第三話
西洋風のレンガ造りの屋敷の中は、大きなガラス窓で陽の光を取り入れているおかげで、かなり明るい。ツクネの仕事柄、西洋の品物にも明るい方だったが、カイの見せてくれた品々には驚くばかりだった。
特に蒸気機関とかいう、からくりの動力はツクネのからくりの常識を根底から覆したと言っても過言ではない。カイの話では西洋ではこの蒸気のからくりを使って船を動かしたり、物をつくったりするという。
西洋への興味と共に、西洋についての知識を熱っぽく話すカイにも少し興味が湧いてきた。当初、ただ遊び人のボンボンだと思っていたカイは、思っていたより豊かな発想を持つ、西洋風にいうと「ろまんちすと」とかいう人種だということがわかった。
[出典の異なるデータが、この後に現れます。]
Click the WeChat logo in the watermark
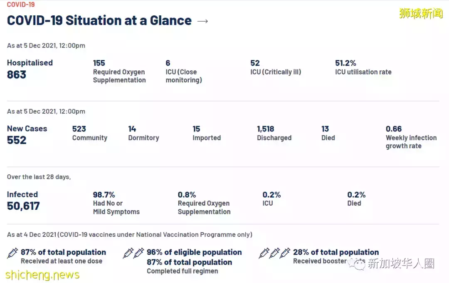The image size is (449, 283). [357, 263]
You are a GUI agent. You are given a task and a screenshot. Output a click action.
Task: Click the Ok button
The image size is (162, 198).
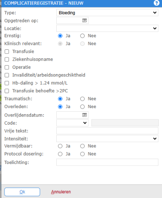(22, 192)
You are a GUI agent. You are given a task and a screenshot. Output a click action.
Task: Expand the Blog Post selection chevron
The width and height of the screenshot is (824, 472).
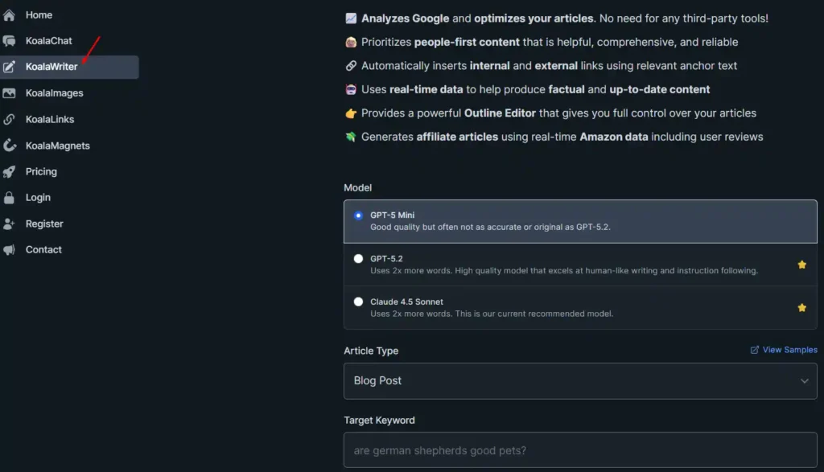[805, 380]
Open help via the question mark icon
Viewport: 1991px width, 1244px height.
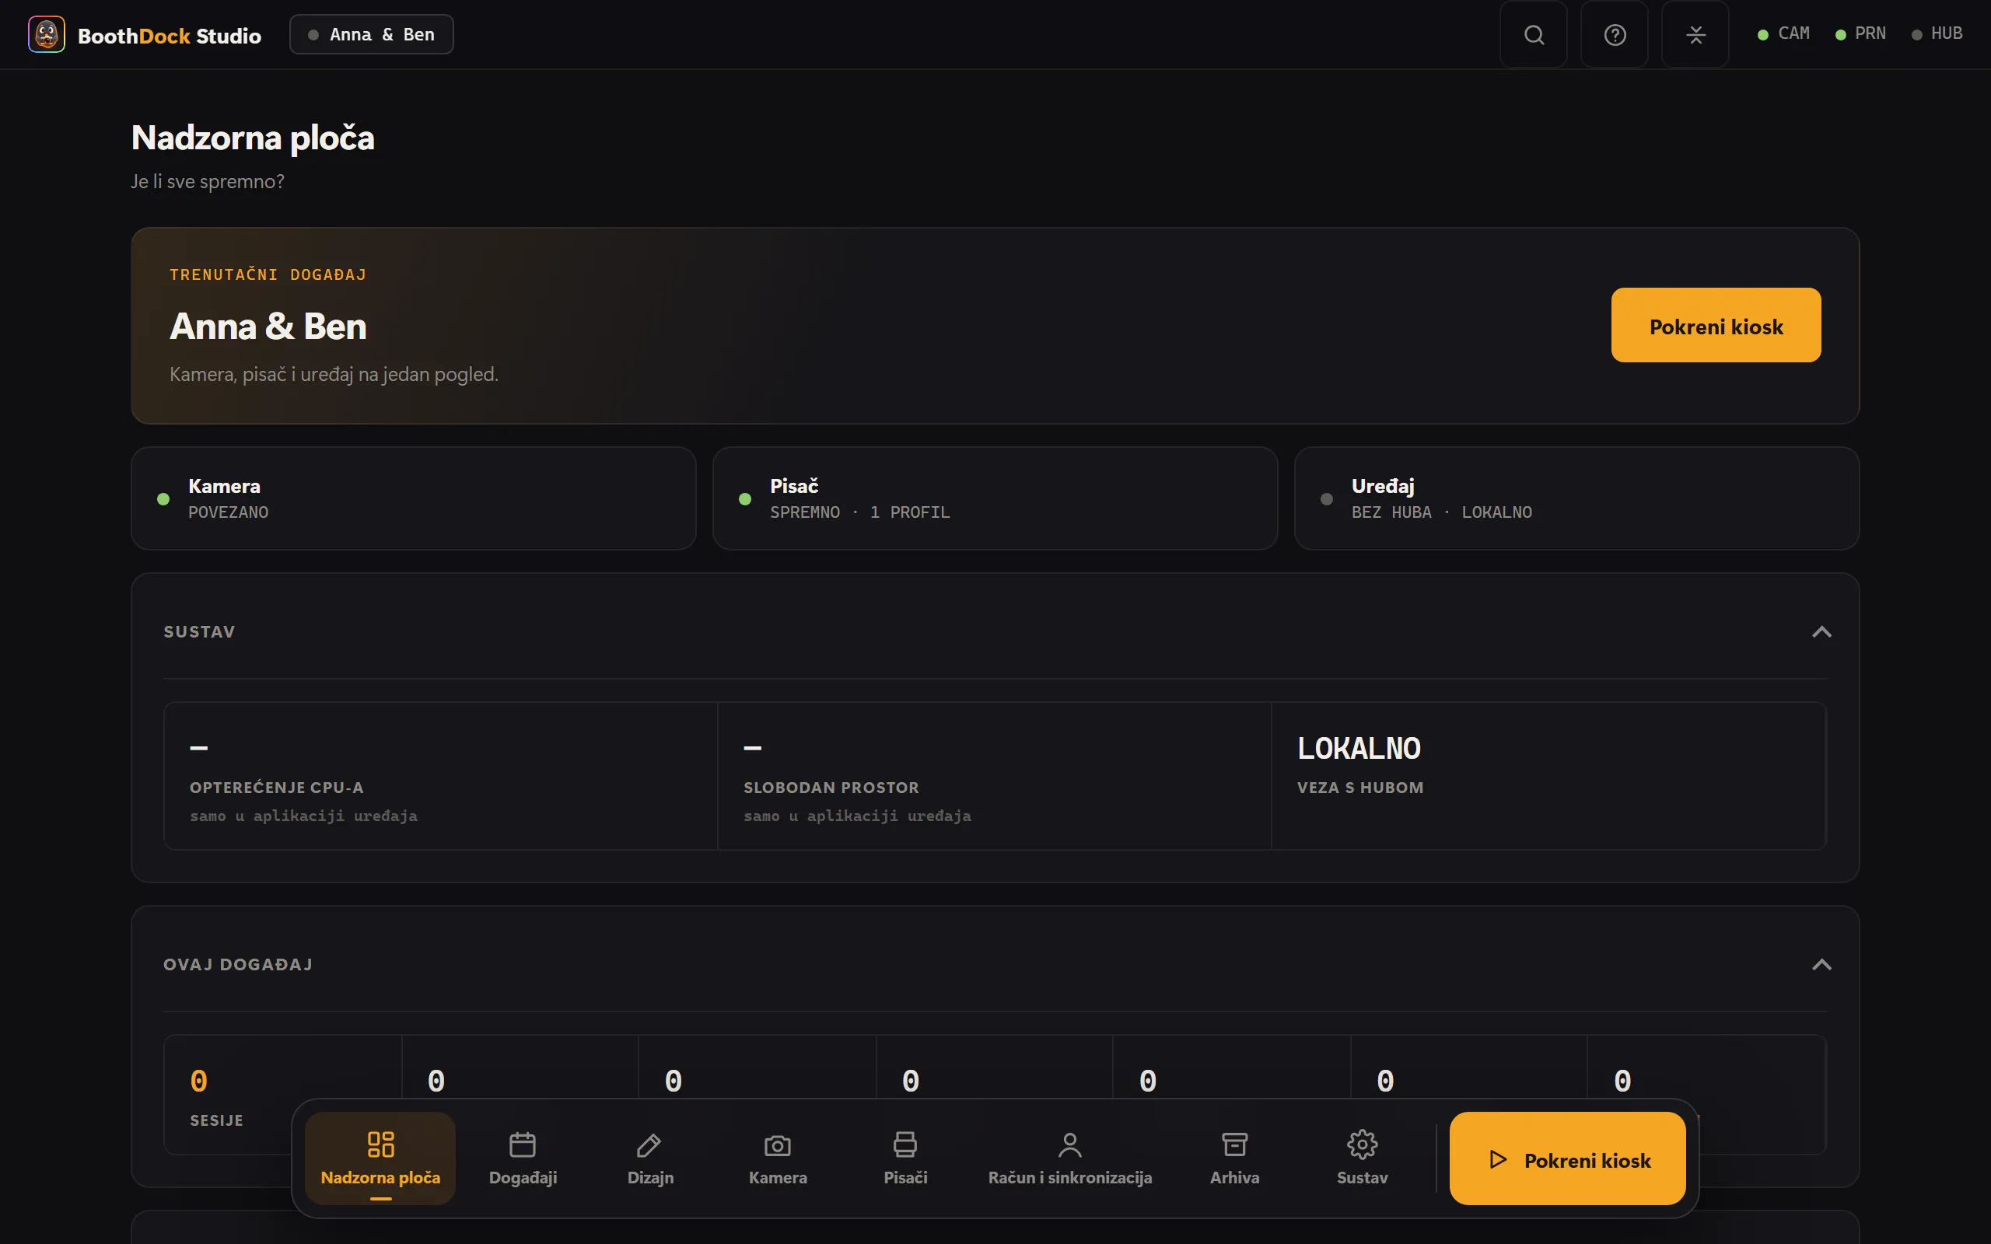click(x=1614, y=35)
カイは幕府とのつながりを強めようとする父の経営を批判していた。確かに幕府の後ろ盾があることは経営の上で、他の競合相手と比べて有利になるだろう。しかし、それは幕府の下につくことと同意で、カイの求める自由な経営からはかけ離れていた。
カイは西洋の品々をツクネに紹介しながらも、西洋の商売の仕組みを熱っぽく語った。カイ曰く、西洋では自由に商売を行うことができ、商人の社会の中での立場も、日の本よりずっと上だという。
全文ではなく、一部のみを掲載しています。